Your objective: Output the entries underneath exactly as they are.

Supplied records:
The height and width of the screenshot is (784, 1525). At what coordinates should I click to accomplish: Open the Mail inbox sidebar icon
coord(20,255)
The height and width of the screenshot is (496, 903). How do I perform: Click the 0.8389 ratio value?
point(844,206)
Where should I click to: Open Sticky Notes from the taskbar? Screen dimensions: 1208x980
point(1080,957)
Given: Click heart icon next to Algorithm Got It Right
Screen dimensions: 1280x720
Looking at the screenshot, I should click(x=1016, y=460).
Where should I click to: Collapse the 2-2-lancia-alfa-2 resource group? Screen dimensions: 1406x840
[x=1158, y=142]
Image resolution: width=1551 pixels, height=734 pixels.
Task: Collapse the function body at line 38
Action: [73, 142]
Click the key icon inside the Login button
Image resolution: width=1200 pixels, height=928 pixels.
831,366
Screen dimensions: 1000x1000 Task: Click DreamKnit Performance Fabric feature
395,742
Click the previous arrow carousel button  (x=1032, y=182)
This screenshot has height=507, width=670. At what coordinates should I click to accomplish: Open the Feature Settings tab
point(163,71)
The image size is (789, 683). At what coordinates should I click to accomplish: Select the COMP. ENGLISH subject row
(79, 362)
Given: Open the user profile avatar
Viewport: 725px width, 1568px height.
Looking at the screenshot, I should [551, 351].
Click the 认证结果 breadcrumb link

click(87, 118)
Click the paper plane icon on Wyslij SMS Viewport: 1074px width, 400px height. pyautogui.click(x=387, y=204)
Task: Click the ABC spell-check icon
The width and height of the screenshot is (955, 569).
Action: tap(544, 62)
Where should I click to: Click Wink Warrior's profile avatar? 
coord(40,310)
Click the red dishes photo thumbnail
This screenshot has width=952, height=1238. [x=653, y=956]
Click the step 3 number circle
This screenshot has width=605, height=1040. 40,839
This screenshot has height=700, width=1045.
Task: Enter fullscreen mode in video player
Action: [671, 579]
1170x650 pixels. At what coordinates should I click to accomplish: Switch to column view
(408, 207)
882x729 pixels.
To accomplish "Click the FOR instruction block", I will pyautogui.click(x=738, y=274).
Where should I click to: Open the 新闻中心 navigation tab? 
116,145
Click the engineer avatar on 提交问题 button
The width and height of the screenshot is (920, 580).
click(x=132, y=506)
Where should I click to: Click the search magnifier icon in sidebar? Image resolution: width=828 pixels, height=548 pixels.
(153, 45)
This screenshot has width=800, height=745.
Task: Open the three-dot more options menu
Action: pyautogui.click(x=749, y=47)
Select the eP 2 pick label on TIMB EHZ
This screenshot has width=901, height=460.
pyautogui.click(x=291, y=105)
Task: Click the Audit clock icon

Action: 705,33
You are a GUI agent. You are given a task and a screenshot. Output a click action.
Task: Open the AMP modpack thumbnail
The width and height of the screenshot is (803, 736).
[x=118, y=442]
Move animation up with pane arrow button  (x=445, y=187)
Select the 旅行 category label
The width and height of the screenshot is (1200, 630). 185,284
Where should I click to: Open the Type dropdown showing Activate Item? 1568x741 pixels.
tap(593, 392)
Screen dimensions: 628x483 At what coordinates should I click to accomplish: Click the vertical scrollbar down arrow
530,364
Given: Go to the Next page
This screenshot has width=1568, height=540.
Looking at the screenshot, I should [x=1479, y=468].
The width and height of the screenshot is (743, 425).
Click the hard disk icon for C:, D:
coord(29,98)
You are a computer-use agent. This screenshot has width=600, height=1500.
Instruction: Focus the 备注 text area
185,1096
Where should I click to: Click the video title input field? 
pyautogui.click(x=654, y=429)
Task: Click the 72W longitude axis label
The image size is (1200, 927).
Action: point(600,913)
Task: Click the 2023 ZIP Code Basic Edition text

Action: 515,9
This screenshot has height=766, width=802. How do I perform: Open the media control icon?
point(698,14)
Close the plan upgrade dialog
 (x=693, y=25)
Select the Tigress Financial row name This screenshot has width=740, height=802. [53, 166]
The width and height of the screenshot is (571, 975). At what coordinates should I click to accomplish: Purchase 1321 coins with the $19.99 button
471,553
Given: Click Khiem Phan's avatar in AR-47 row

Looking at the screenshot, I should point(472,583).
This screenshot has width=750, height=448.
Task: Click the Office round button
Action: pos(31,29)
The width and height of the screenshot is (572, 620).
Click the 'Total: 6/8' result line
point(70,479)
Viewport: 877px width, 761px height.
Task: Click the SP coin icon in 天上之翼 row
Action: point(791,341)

Response to the task:
The height and width of the screenshot is (784, 1525). At what coordinates should I click to accomplish: Open the Mail inbox sidebar icon
coord(20,255)
The height and width of the screenshot is (496, 903). How do I perform: Click the 0.8389 ratio value?
point(844,206)
Where should I click to: Open Sticky Notes from the taskbar? Screen dimensions: 1208x980
point(1080,957)
Given: Click heart icon next to Algorithm Got It Right
Screen dimensions: 1280x720
Looking at the screenshot, I should click(x=1016, y=460).
Where should I click to: Collapse the 2-2-lancia-alfa-2 resource group? Screen dimensions: 1406x840
[x=1158, y=142]
Image resolution: width=1551 pixels, height=734 pixels.
Task: Collapse the function body at line 38
Action: [73, 142]
Click the key icon inside the Login button
Image resolution: width=1200 pixels, height=928 pixels.
831,366
Screen dimensions: 1000x1000 Task: Click DreamKnit Performance Fabric feature
395,742
Click the previous arrow carousel button  (x=1032, y=182)
This screenshot has height=507, width=670. At what coordinates should I click to accomplish: Open the Feature Settings tab
point(163,71)
The image size is (789, 683). At what coordinates should I click to accomplish: Select the COMP. ENGLISH subject row
(79, 362)
Given: Open the user profile avatar
Viewport: 725px width, 1568px height.
Looking at the screenshot, I should [551, 351].
Click the 认证结果 breadcrumb link

click(87, 118)
Click the paper plane icon on Wyslij SMS Viewport: 1074px width, 400px height. pyautogui.click(x=387, y=204)
Task: Click the ABC spell-check icon
The width and height of the screenshot is (955, 569).
Action: tap(544, 62)
Where should I click to: Click Wink Warrior's profile avatar? 
coord(40,310)
Click the red dishes photo thumbnail
This screenshot has width=952, height=1238. [x=653, y=956]
Click the step 3 number circle
This screenshot has width=605, height=1040. 40,839
This screenshot has height=700, width=1045.
Task: Enter fullscreen mode in video player
Action: [671, 579]
1170x650 pixels. At what coordinates should I click to accomplish: Switch to column view
(408, 207)
882x729 pixels.
To accomplish "Click the FOR instruction block", I will pyautogui.click(x=738, y=274).
Where should I click to: Open the 新闻中心 navigation tab? 
116,145
Click the engineer avatar on 提交问题 button
The width and height of the screenshot is (920, 580).
click(x=132, y=506)
Where should I click to: Click the search magnifier icon in sidebar? Image resolution: width=828 pixels, height=548 pixels.
(153, 45)
This screenshot has width=800, height=745.
Task: Open the three-dot more options menu
Action: pyautogui.click(x=749, y=47)
Select the eP 2 pick label on TIMB EHZ
This screenshot has width=901, height=460.
pyautogui.click(x=291, y=105)
Task: Click the Audit clock icon

Action: 705,33
You are a GUI agent. You are given a task and a screenshot. Output a click action.
Task: Open the AMP modpack thumbnail
The width and height of the screenshot is (803, 736).
[x=118, y=442]
Move animation up with pane arrow button  (x=445, y=187)
Select the 旅行 category label
The width and height of the screenshot is (1200, 630). 185,284
Where should I click to: Open the Type dropdown showing Activate Item? 1568x741 pixels.
tap(593, 392)
Screen dimensions: 628x483 At what coordinates should I click to accomplish: Click the vertical scrollbar down arrow
530,364
Given: Go to the Next page
This screenshot has width=1568, height=540.
Looking at the screenshot, I should [x=1479, y=468].
The width and height of the screenshot is (743, 425).
Click the hard disk icon for C:, D:
coord(29,98)
You are a computer-use agent. This screenshot has width=600, height=1500.
Instruction: Focus the 备注 text area
185,1096
Where should I click to: Click the video title input field? 
pyautogui.click(x=654, y=429)
Task: Click the 72W longitude axis label
The image size is (1200, 927).
Action: point(600,913)
Task: Click the 2023 ZIP Code Basic Edition text

Action: 515,9
This screenshot has height=766, width=802. How do I perform: Open the media control icon?
point(698,14)
Close the plan upgrade dialog
 (x=693, y=25)
Select the Tigress Financial row name This screenshot has width=740, height=802. [53, 166]
The width and height of the screenshot is (571, 975). At what coordinates should I click to accomplish: Purchase 1321 coins with the $19.99 button
471,553
Given: Click Khiem Phan's avatar in AR-47 row

Looking at the screenshot, I should point(472,583).
This screenshot has width=750, height=448.
Task: Click the Office round button
Action: pos(31,29)
The width and height of the screenshot is (572, 620).
Click the 'Total: 6/8' result line
point(70,479)
Viewport: 877px width, 761px height.
Task: Click the SP coin icon in 天上之翼 row
Action: point(791,341)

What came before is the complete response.